First, the discussions challenge a seeming truism, if not tacit assumption, that China will overtake the U.S. economy in the new millennium. Quoting from an earlier article,

In the early 1990s, the World Bank predicted that in the early days of the new millennium, China would overtake the US as the largest economy in the world. In November 2006, as reported in the Wall Street Journal, former World Bank Chief James Wolfensohn warned Western countries of an economic future and altered balance of power dominated by China and India. Based on projections by investment bank Goldman Sachs, Wolfensohn predicted that within 25 years the combined GDP of China and India would exceed that of the G7 nations. China, by 2030 to 2040, would become the world’s largest economy. By 2050, “China’s current $2 tn GDP is set to balloon to $48.6 tn, while that of India, whose economy weighs in at under a trillion dollars, would hit $27 tn.” He also highlighted the recent and substantial investments of both China and India in Africa, as examples of how these two emerging giants are exercising their increasing global influence (M. Ulric Killion, “Regional Economic Integration: The Chinese Way,” The Analyst-Finance Magazine: Global Economy Special Issue, August 2008).

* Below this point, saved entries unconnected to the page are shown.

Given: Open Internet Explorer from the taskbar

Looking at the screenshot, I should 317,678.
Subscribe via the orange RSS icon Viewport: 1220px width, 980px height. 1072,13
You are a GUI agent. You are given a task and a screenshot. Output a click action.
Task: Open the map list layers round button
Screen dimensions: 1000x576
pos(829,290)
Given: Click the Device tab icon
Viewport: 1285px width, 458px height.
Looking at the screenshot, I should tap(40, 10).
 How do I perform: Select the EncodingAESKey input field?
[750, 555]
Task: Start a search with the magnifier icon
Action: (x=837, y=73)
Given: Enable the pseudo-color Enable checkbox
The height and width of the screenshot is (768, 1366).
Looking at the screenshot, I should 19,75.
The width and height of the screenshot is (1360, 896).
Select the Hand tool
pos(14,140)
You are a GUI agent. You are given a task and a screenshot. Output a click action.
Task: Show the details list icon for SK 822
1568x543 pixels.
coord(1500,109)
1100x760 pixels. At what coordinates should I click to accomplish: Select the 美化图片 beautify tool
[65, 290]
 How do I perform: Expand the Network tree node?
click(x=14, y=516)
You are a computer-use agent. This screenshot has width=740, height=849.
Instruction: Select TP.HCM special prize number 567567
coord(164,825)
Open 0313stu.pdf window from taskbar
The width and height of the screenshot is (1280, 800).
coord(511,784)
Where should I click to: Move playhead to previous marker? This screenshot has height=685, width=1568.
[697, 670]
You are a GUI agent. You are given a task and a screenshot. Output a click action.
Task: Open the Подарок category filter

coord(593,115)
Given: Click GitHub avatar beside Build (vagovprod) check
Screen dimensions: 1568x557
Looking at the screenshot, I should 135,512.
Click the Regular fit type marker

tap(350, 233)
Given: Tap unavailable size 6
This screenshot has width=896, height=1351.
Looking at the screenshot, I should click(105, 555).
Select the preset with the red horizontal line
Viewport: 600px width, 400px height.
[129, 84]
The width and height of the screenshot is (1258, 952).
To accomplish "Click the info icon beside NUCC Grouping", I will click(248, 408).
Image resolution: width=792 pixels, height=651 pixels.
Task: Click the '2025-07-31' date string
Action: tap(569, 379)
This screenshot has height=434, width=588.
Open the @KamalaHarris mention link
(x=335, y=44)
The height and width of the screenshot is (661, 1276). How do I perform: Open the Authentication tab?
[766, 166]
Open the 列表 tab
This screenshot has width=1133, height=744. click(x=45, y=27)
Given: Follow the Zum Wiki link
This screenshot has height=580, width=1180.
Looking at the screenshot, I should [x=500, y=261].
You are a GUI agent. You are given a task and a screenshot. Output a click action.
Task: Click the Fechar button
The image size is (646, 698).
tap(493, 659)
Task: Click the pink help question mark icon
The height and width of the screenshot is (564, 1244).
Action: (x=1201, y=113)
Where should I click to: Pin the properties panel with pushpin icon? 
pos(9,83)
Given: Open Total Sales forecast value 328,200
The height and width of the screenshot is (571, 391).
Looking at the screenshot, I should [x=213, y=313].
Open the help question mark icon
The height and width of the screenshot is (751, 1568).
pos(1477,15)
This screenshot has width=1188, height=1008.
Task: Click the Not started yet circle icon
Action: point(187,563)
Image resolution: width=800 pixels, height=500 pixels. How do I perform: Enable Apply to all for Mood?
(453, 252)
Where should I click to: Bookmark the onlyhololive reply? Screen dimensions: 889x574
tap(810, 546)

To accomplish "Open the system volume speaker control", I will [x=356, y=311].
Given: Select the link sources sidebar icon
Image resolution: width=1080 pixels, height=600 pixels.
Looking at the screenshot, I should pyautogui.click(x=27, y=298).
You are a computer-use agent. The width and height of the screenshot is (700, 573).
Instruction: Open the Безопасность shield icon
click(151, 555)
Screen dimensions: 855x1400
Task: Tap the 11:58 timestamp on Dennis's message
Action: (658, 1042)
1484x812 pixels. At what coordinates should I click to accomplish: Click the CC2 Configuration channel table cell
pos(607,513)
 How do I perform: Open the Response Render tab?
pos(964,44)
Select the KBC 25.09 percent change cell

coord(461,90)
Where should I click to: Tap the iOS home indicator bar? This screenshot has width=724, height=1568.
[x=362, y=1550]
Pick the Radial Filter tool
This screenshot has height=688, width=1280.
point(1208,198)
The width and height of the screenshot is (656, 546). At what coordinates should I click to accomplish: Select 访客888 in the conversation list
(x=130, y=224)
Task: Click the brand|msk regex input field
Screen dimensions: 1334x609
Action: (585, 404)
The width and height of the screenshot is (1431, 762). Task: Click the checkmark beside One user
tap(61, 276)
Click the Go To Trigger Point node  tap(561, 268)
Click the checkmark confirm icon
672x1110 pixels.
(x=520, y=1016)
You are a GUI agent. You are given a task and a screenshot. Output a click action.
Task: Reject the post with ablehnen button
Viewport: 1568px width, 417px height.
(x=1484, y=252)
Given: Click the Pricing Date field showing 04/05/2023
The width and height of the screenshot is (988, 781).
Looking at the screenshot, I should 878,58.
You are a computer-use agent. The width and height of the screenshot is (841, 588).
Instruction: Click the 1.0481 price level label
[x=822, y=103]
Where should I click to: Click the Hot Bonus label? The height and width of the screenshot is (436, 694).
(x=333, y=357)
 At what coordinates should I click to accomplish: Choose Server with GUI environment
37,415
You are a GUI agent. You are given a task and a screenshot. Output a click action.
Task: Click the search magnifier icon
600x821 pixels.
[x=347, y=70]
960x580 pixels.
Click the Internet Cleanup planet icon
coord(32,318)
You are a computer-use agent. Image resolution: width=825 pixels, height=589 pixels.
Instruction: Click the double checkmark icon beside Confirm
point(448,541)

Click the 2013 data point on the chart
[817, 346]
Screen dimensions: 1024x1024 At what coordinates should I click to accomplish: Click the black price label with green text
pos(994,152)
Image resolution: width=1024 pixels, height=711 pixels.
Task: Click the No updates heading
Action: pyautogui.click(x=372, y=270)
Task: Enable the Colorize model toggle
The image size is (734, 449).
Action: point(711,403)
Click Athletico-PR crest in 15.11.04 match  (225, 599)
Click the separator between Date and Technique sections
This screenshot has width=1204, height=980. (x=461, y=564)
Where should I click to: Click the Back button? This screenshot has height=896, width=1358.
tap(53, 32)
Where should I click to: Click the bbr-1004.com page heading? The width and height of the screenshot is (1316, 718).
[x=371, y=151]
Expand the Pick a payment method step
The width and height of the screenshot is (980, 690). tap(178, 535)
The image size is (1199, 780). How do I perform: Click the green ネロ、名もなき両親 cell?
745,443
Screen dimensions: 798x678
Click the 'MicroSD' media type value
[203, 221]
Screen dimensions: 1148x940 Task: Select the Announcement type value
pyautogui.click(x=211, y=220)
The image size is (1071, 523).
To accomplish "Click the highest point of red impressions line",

Second, the article and comments seem to ignore the reality that there are pristine models of neither capitalism nor socialism. All of which, in the real world, presents questions of how socialist “we” are, how capitalist “they” are, and vice versa. In this respect, there is also a problematic denial of the genuine possibility of what hails as a Beijing model, Beijing consensus, and even arguably the potential for China and its economic growth model actually presenting a possible evolution in the capitalist model (M. Ulric Killion, Post-global financial crisis: The measure of the “Beijing consensus” as a variety of capitalisms, MPRA Paper No. 26382, November 2010, discussing the varieties of capitalism theory in the context of the Chinese economy). In other words, China presents itself as a socialist-political polity pursuing capitalist-economic policies.

Third, the article and comments also arguably fail to recognize that China’s economic growth model, though many Western experts will disagree, stems from an inherent inevitability rather than choice in how best to modernize. This is because, “The initial choice of an open export-oriented strategy as the breakthrough point for reform had an inherent inevitability,” rather than being a blind imitation of other East Asian economies, and presumably other non-Asian economies (C. Pei and L. Peng, “Reform and opening up in the area of circulation: a retrospect,” Zhongguo Shehui Kexue [Soc. Sci. China], Vol. XXX, No. 1 (February 2009), 36-53).

Notwithstanding their detailed presentation regarding this inherent inevitability, Pei and Pang generally characterized both exported-oriented production and international capital investment as critical choices of China’s open strategy. Although China’s factor endowment advantage of labor (i.e., lower wages than neighboring economies) provided an incentive for international investors, the arrangements made in the course of trade system restructuring came to coincide with the investment strategies of international capital; thus, eventually presenting for China the historical opportunity of international capital’s industrial transformation (Pei and Pang, 2009).

Fourth and finally, there is the debt crisis of developed countries, which, as empirical studies suggest, will impact on the gross domestic product (GDP) of these countries. This also challenges the notion of what the article characterizes as China’s “catch up growth.” As Davide Furceri and Aleksandra Zdzienicka recently concluded, “Debt crises produce significant and long-lasting output losses, reducing output by about 10 percent after eight years. The results also suggest that debt crises tend to be more detrimental than banking and currency crises” (Davide Furceri and Aleksandra Zdzienicka, “How Costly Are Debt Crises?”, IMF Working Paper, No. 11/280, December 1, 2011).

For all of these reasons, in the end, one suspects that China will sustain its economic growth, while developed countries continue to struggle with debt crises and the aftermath of debt crises.